> _TASK DIRECTIONS_
Reproduce the entire listing below word for word.

Source records:
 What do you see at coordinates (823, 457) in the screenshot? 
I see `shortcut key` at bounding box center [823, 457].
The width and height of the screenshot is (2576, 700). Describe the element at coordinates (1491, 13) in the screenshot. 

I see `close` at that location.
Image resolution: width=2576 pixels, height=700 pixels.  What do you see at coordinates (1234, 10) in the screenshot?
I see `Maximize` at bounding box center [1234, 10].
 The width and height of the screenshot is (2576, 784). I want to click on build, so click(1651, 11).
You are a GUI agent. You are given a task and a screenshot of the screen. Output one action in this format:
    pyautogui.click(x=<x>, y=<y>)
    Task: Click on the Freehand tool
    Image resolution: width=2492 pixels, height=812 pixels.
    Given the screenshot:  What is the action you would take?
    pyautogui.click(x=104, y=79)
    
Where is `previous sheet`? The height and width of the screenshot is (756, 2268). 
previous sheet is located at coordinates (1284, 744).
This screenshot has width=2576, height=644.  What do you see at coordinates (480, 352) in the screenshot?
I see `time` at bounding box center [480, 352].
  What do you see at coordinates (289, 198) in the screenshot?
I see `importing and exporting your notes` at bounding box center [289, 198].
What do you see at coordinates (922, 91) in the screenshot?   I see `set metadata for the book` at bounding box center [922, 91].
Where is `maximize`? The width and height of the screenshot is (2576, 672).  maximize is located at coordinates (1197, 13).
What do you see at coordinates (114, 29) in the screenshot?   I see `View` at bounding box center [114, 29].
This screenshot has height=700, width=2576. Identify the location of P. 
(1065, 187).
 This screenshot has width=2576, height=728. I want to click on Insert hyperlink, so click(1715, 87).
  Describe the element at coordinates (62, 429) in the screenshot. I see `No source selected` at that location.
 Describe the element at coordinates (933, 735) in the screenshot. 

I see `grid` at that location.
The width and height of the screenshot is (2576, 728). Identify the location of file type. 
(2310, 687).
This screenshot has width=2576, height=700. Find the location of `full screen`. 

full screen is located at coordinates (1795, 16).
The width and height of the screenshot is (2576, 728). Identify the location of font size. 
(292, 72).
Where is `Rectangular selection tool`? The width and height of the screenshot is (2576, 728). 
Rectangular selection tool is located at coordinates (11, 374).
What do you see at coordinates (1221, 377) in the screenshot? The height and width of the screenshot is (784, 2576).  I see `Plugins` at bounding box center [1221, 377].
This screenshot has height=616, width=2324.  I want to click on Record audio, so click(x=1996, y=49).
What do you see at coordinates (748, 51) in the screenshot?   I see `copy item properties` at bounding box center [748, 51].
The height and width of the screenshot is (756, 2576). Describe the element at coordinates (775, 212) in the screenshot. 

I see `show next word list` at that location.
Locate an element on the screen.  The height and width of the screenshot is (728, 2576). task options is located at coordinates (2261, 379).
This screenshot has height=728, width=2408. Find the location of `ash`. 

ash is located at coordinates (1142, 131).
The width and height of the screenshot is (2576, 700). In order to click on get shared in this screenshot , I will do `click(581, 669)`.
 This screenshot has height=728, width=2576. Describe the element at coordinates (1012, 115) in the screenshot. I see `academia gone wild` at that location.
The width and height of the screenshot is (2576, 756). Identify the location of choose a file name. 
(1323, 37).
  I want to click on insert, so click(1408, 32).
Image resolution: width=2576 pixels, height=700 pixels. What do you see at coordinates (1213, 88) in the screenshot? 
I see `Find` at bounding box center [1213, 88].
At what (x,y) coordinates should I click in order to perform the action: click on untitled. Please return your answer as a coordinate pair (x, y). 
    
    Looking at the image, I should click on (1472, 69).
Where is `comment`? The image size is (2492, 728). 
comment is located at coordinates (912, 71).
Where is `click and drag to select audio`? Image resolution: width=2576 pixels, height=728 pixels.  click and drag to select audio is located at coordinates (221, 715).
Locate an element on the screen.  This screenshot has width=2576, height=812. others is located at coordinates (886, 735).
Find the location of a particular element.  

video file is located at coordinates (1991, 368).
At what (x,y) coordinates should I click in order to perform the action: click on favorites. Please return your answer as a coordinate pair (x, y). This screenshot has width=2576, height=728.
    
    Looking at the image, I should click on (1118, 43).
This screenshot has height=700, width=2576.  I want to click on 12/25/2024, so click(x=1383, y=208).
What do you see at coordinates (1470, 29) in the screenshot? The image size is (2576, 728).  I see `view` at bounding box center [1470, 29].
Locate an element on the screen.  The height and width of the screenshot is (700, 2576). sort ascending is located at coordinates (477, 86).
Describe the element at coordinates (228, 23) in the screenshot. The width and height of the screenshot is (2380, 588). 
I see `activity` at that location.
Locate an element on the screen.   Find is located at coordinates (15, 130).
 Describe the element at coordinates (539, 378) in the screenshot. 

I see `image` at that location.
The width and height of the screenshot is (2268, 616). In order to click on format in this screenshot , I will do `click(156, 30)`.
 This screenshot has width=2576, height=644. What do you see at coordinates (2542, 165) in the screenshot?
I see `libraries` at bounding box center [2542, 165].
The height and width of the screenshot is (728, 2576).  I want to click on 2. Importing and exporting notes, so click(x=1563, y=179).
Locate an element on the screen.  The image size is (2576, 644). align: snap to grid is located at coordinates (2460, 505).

> _THE OUTPUT_
 What do you see at coordinates (823, 457) in the screenshot? 
I see `shortcut key` at bounding box center [823, 457].
The width and height of the screenshot is (2576, 700). Describe the element at coordinates (1491, 13) in the screenshot. 

I see `close` at that location.
Image resolution: width=2576 pixels, height=700 pixels.  What do you see at coordinates (1234, 10) in the screenshot?
I see `Maximize` at bounding box center [1234, 10].
 The width and height of the screenshot is (2576, 784). I want to click on build, so click(1651, 11).
You are a GUI agent. You are given a task and a screenshot of the screen. Output one action in this format:
    pyautogui.click(x=<x>, y=<y>)
    Task: Click on the Freehand tool
    Image resolution: width=2492 pixels, height=812 pixels.
    Given the screenshot:  What is the action you would take?
    pyautogui.click(x=104, y=79)
    
Where is `previous sheet`? The height and width of the screenshot is (756, 2268). 
previous sheet is located at coordinates (1284, 744).
This screenshot has width=2576, height=644.  What do you see at coordinates (480, 352) in the screenshot?
I see `time` at bounding box center [480, 352].
  What do you see at coordinates (289, 198) in the screenshot?
I see `importing and exporting your notes` at bounding box center [289, 198].
What do you see at coordinates (922, 91) in the screenshot?   I see `set metadata for the book` at bounding box center [922, 91].
Where is `maximize`? The width and height of the screenshot is (2576, 672).  maximize is located at coordinates (1197, 13).
What do you see at coordinates (114, 29) in the screenshot?   I see `View` at bounding box center [114, 29].
This screenshot has height=700, width=2576. Identify the location of P. 
(1065, 187).
 This screenshot has width=2576, height=728. I want to click on Insert hyperlink, so click(1715, 87).
  Describe the element at coordinates (62, 429) in the screenshot. I see `No source selected` at that location.
 Describe the element at coordinates (933, 735) in the screenshot. 

I see `grid` at that location.
The width and height of the screenshot is (2576, 728). Identify the location of file type. 
(2310, 687).
This screenshot has width=2576, height=700. Find the location of `full screen`. 

full screen is located at coordinates (1795, 16).
The width and height of the screenshot is (2576, 728). Identify the location of font size. 
(292, 72).
Where is `Rectangular selection tool`? The width and height of the screenshot is (2576, 728). 
Rectangular selection tool is located at coordinates (11, 374).
What do you see at coordinates (1221, 377) in the screenshot? The height and width of the screenshot is (784, 2576).  I see `Plugins` at bounding box center [1221, 377].
This screenshot has height=616, width=2324.  I want to click on Record audio, so click(x=1996, y=49).
What do you see at coordinates (748, 51) in the screenshot?   I see `copy item properties` at bounding box center [748, 51].
The height and width of the screenshot is (756, 2576). Describe the element at coordinates (775, 212) in the screenshot. 

I see `show next word list` at that location.
Locate an element on the screen.  The height and width of the screenshot is (728, 2576). task options is located at coordinates (2261, 379).
This screenshot has height=728, width=2408. Find the location of `ash`. 

ash is located at coordinates (1142, 131).
The width and height of the screenshot is (2576, 700). In order to click on get shared in this screenshot , I will do `click(581, 669)`.
 This screenshot has height=728, width=2576. Describe the element at coordinates (1012, 115) in the screenshot. I see `academia gone wild` at that location.
The width and height of the screenshot is (2576, 756). Identify the location of choose a file name. 
(1323, 37).
  I want to click on insert, so click(1408, 32).
Image resolution: width=2576 pixels, height=700 pixels. What do you see at coordinates (1213, 88) in the screenshot? 
I see `Find` at bounding box center [1213, 88].
At what (x,y) coordinates should I click in order to perform the action: click on untitled. Please return your answer as a coordinate pair (x, y). 
    
    Looking at the image, I should click on (1472, 69).
Where is `comment`? The image size is (2492, 728). 
comment is located at coordinates (912, 71).
Where is `click and drag to select audio`? Image resolution: width=2576 pixels, height=728 pixels.  click and drag to select audio is located at coordinates (221, 715).
Locate an element on the screen.  This screenshot has width=2576, height=812. others is located at coordinates (886, 735).
Find the location of a particular element.  

video file is located at coordinates (1991, 368).
At what (x,y) coordinates should I click in order to perform the action: click on favorites. Please return your answer as a coordinate pair (x, y). This screenshot has width=2576, height=728.
    
    Looking at the image, I should click on (1118, 43).
This screenshot has height=700, width=2576.  I want to click on 12/25/2024, so click(x=1383, y=208).
What do you see at coordinates (1470, 29) in the screenshot? The image size is (2576, 728).  I see `view` at bounding box center [1470, 29].
Locate an element on the screen.  The height and width of the screenshot is (700, 2576). sort ascending is located at coordinates (477, 86).
Describe the element at coordinates (228, 23) in the screenshot. The width and height of the screenshot is (2380, 588). 
I see `activity` at that location.
Locate an element on the screen.   Find is located at coordinates (15, 130).
 Describe the element at coordinates (539, 378) in the screenshot. 

I see `image` at that location.
The width and height of the screenshot is (2268, 616). In order to click on format in this screenshot , I will do `click(156, 30)`.
 This screenshot has width=2576, height=644. What do you see at coordinates (2542, 165) in the screenshot?
I see `libraries` at bounding box center [2542, 165].
The height and width of the screenshot is (728, 2576).  I want to click on 2. Importing and exporting notes, so click(x=1563, y=179).
Locate an element on the screen.  The image size is (2576, 644). align: snap to grid is located at coordinates (2460, 505).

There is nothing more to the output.